Let’s extend not proven verdict
ANDREW Tickell’s article about the not proven verdict deserves comment (“Not proven support dwindles to legal nationalist hardcore”, March 31). First, having more than two verdicts is not unique. The Italian system has five verdicts for a panel of advocates to choose from.
Secondly, when removal of the not proven verdict was the subject of a parliamentary debate at Westminster in 1995, it was the rape crisis centres in Scotland which were strongly in favour of its retention because a not guilty verdict stigmatised the woman whereas not proven stigmatised the man. Their current reversal of this position is inexplicable.
Far from removing this verdict, we should be enhancing it to resolve the anomalies that exist within the two-verdict system. For instance, in the OJ Simpson case he was found not guilty in a criminal court because of “reasonable doubt”, but was then found guilty in a civil court using the “balance of probabilities”. This begs the fundamental question of how the same evidence can be used to find a man guilty of a crime which the state has stipulated he did not commit?
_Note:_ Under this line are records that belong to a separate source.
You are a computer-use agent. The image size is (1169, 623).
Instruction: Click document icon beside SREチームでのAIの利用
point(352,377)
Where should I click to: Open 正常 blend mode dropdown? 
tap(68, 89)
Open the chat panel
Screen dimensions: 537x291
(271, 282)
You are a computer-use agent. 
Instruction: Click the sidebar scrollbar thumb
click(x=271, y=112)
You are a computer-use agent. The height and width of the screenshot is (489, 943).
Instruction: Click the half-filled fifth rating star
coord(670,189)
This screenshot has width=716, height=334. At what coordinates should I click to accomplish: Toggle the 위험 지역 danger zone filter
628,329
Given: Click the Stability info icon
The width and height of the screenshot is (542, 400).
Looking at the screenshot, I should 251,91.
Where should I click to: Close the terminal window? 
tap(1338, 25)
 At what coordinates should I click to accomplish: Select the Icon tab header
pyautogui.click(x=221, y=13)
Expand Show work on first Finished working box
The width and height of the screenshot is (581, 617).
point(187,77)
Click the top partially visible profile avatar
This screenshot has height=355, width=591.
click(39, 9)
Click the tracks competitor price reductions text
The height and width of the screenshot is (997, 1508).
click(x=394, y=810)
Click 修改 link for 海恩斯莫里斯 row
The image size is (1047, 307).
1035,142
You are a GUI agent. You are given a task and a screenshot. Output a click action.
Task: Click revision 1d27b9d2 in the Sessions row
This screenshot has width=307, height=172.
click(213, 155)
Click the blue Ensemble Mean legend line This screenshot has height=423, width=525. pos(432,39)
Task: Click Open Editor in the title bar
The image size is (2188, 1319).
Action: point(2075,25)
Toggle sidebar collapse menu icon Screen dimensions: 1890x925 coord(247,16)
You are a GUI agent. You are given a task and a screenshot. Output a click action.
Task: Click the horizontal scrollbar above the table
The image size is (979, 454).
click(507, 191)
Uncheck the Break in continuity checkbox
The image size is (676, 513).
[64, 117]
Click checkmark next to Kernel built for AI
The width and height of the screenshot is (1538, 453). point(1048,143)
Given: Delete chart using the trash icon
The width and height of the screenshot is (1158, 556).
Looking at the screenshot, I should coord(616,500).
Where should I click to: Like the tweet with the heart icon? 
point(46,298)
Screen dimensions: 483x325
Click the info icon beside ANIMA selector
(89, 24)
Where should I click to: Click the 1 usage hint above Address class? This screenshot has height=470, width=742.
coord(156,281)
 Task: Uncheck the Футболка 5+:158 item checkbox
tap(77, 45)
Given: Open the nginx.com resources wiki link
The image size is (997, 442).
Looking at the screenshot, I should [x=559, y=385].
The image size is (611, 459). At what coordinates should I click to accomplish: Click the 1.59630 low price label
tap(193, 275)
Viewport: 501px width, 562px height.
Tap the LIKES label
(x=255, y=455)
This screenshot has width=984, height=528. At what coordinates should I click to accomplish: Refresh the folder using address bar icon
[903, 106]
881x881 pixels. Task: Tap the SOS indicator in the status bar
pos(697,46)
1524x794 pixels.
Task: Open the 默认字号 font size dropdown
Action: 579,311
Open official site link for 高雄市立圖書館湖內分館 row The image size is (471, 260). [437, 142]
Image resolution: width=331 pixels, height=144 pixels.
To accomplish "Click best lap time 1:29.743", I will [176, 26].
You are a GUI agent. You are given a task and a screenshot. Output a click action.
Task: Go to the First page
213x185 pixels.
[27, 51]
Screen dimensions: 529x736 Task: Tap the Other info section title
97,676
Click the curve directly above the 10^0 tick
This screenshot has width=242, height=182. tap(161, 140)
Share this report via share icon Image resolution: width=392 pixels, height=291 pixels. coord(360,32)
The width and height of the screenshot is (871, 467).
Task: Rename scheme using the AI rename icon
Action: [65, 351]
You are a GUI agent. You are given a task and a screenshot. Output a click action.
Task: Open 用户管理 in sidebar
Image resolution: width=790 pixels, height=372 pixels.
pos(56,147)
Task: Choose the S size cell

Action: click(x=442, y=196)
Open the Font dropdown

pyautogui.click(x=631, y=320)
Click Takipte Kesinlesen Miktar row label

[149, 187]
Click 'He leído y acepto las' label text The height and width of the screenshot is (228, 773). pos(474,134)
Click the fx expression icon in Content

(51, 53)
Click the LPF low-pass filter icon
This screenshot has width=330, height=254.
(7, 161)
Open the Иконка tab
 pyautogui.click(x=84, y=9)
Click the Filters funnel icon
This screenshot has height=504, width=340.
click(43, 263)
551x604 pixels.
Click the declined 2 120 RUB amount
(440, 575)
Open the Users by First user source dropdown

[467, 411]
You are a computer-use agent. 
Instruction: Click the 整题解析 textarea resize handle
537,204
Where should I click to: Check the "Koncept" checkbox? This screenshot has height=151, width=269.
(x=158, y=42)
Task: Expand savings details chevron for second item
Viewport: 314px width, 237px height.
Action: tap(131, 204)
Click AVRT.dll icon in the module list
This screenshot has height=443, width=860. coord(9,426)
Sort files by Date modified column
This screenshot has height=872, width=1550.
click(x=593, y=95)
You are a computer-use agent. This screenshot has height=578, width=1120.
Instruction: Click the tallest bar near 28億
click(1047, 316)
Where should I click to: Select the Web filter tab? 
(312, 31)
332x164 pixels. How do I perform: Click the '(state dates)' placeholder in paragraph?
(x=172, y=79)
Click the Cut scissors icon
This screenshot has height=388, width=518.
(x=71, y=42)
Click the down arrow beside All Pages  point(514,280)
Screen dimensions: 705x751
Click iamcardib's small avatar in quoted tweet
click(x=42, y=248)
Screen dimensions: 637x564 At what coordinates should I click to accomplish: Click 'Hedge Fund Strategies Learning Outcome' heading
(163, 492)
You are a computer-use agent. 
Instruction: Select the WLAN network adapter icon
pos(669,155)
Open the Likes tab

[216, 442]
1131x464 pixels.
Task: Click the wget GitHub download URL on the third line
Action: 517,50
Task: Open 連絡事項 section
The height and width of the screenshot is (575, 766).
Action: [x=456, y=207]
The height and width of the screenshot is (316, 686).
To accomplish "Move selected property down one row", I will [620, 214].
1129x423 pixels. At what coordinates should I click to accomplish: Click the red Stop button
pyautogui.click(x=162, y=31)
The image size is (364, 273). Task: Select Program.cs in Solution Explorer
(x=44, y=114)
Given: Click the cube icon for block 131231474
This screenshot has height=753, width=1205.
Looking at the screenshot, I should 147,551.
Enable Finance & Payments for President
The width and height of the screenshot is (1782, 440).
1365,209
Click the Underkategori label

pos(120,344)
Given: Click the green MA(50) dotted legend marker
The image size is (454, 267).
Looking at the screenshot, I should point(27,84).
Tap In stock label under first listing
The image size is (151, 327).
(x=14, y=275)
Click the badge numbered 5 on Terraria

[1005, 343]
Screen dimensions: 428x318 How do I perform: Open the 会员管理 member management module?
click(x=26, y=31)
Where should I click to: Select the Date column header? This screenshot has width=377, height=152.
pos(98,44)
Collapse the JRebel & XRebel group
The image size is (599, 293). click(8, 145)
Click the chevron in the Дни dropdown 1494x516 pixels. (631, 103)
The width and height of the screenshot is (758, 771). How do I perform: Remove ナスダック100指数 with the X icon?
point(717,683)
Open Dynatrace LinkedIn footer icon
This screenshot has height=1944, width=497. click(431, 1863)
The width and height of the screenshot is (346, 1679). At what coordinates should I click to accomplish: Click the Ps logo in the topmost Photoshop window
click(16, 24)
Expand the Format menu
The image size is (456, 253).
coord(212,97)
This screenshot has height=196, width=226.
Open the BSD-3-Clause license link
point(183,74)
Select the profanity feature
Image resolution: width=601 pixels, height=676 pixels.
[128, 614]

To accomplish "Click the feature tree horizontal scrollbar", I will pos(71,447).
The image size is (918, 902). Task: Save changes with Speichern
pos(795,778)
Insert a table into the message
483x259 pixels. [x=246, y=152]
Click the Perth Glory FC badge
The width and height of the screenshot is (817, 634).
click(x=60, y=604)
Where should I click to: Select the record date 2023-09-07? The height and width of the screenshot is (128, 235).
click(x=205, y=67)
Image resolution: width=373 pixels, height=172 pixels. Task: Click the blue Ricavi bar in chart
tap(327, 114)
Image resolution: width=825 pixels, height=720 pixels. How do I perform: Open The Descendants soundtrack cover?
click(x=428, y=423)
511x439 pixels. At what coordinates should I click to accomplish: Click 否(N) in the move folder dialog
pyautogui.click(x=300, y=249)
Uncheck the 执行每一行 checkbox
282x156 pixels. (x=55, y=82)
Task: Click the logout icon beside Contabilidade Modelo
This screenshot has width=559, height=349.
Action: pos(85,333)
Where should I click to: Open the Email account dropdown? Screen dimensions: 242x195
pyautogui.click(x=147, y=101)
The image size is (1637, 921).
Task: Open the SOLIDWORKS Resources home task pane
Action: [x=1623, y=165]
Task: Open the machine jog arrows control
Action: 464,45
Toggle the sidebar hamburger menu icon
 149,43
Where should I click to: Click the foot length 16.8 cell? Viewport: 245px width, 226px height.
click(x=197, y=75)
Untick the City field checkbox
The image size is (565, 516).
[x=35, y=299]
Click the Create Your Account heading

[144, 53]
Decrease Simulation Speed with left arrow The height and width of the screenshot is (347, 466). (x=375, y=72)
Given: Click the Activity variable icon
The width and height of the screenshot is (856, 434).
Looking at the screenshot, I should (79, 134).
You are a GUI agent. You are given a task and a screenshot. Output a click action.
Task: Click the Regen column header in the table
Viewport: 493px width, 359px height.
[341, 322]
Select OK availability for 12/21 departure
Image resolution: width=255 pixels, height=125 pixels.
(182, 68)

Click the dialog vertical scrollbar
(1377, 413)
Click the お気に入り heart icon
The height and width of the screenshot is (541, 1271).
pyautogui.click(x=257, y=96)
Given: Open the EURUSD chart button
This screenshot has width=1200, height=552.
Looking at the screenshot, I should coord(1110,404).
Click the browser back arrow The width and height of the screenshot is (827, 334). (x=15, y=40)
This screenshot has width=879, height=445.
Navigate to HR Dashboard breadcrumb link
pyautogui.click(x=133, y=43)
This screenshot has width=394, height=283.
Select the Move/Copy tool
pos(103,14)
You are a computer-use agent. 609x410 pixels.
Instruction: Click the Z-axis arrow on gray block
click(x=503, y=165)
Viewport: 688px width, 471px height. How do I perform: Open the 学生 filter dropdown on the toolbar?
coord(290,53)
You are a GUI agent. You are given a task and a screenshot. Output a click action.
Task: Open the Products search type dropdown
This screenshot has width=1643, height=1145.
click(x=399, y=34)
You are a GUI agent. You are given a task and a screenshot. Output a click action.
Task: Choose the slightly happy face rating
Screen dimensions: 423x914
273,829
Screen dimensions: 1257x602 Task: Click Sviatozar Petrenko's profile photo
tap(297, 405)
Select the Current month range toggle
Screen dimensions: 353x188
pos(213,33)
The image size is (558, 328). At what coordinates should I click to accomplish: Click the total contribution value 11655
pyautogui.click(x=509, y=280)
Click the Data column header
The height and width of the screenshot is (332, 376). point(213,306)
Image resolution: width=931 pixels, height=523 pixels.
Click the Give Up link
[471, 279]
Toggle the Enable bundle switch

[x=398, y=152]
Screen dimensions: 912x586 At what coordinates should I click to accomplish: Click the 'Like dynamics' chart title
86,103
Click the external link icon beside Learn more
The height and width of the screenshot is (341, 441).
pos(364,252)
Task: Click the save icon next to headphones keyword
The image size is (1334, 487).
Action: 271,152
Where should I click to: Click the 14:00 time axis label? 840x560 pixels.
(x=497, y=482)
The above anomaly could be resolved if a civil case could only proceed when either a guilty or not proven verdict was reached. This would protect the genuinely innocent while giving the victim’s family recourse to a measure of justice. Furthermore, it could resolve another anomaly offered up by the removal of the double jeopardy rule.
Double jeopardy was first jettisoned in England because too many people were found to have committed a crime after being declared not guilty, thereby demonstrating that it is the two-verdict system itself which is flawed.
The direct consequence of this is that a not guilty verdict is no longer a reaffirmation of your innocence at the conclusion of the trial. It simply means that you are innocent “on licence” as and until any new “convincing” evidence can be found against you. The Shirley McKie case demonstrated what can happen when “convincing” forensic evidence is produced at a trial.
The likelihood of an innocent person being found guilty under the revised double jeopardy rule thus moves from the theoretical to the distinctly possible. This would defeat the purpose of its reintroduction, which was to identify and prosecute the genuinely guilty. But if not proven becomes the only verdict whereby a double jeopardy prosecution can be advanced, then it would go some way towards removing that second anomaly.
Sadly, rather than embracing such fine tuning of the existing system the current Bill reeks of rampant political calculation. It was perhaps asking too much for it to be an exemplar of rational thought processes.
Robert Menzies, Falkirk.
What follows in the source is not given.